Attar is right to be proud that his team at Paradigm Sports Management landed this deal. In many ways, it represents the biggest business win ever achieved by a UFC fighter.

“Audie has been instrumental in the growth of my entire business game,” McGregor says in praise of his longtime agent. “He knows [our] worth. That’s rule No. 1: Know your worth. Know the numbers, know what you deserve and then seek to get that. If it’s not got? Well, then you leave it sit and that’s it—there’s no rush, no panic. I think his patience is one of his best attributes.”

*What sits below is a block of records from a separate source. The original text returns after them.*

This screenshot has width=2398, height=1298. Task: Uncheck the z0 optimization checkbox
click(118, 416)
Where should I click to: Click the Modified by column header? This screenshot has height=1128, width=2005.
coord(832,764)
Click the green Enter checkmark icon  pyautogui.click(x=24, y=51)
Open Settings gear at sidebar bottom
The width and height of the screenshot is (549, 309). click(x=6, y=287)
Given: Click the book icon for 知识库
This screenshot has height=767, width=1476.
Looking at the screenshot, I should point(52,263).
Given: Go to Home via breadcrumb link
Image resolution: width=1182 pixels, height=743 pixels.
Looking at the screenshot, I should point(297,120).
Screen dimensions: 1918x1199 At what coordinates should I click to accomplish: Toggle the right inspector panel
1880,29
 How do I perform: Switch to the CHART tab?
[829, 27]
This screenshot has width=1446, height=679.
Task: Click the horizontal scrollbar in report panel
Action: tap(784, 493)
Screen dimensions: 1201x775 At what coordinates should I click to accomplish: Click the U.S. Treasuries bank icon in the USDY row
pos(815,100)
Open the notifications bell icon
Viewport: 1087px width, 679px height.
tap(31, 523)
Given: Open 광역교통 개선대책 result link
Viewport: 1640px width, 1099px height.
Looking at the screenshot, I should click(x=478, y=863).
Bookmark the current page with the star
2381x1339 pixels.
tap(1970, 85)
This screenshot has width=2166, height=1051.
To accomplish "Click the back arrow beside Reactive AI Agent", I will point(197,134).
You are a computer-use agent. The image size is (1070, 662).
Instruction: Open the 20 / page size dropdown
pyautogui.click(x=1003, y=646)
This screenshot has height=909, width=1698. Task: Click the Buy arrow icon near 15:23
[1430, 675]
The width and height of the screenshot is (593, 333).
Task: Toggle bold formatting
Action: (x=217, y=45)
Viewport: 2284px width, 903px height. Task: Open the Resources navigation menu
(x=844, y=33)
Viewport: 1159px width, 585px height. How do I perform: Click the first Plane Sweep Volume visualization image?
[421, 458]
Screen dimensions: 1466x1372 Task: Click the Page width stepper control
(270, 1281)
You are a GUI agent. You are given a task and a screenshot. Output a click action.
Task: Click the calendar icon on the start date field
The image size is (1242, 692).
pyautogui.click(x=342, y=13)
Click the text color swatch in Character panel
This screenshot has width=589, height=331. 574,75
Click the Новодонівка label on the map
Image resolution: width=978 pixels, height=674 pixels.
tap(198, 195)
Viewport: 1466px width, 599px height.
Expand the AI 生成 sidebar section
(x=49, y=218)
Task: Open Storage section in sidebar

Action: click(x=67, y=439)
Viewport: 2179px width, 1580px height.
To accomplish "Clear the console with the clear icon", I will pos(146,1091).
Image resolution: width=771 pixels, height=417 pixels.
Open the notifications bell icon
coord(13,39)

While Mayweather has long been in McGregor’s sights—telling friends he wanted to box the legend as far back as spring 2015—Attar says McGregor didn’t start to think seriously about chasing the bout until after he’d defeated Alvarez at UFC 205 in November. Following that win, McGregor paused from his breakneck UFC schedule to announce a lengthy paternity leave. He and Devlin welcomed their son Conor Jr. in May, just around the time Mayweather talks started to heat up. That makes these heady times, even by McGregor’s standards—starting a family while simultaneously tumbling into the biggest opportunity of his professional life.

Or, perhaps more accurately, willing it into existence.

Even after McGregor and the UFC reached their deal, White still had to hammer out an agreement with Mayweather. Luckily, it sounds as though that was as close to a formality as any deal of this size could be. White sat down with Ellerbe and promoter Al Haymon and, while there were stipulations and hang-ups and confidentiality agreements to work out, each man emerged from the experience offering raving reviews.

“It was a joy to work with those guys,” Ellerbe says. “They have some excellent leadership and they have a great understanding of how to make deals. Everything was really smooth.”

Compared to the marathon slog of the Pacquiao negotiations, Mayweather-McGregor proceeded in record time. It took just a couple weeks for the formal agreement to be reached. First targeted for September 16, the bout actually had to be moved up after it lost its proposed date to the Canelo Alvarez vs. Gennady Golovkin fight.

“Late August is, speaking candidly, probably too soon,” Espinoza says. “But November or December seemed like a lost opportunity and too long. Faced with those two choices, I think everybody said let’s jump into it and get it done—strike while the iron is hot.”

This means the lead-up to the biggest bout in history has been a little like “assembling a moving car while you’re in it,” Espinoza says.

Both the production side and the fighters have likely been scrambling to get ready. The madcap nature merely adds another layer to the already crazy mix. It’s still hard to fathom that in less than a week, these two men will climb into a ring and fight each other. It still doesn’t seem possible and yet it will be.

In the middle of it all sits McGregor, decked out in his paisley pants, dreaming of Ibiza and dreaming of shocking the world.

The nature of the triumph he’s already scored is in no way lost on him.

“Everyone involved was just intelligent and understood everyone else’s position,” McGregor says. “It happened seamlessly. Good business is good business. You’ve got to put your hands up to good business.”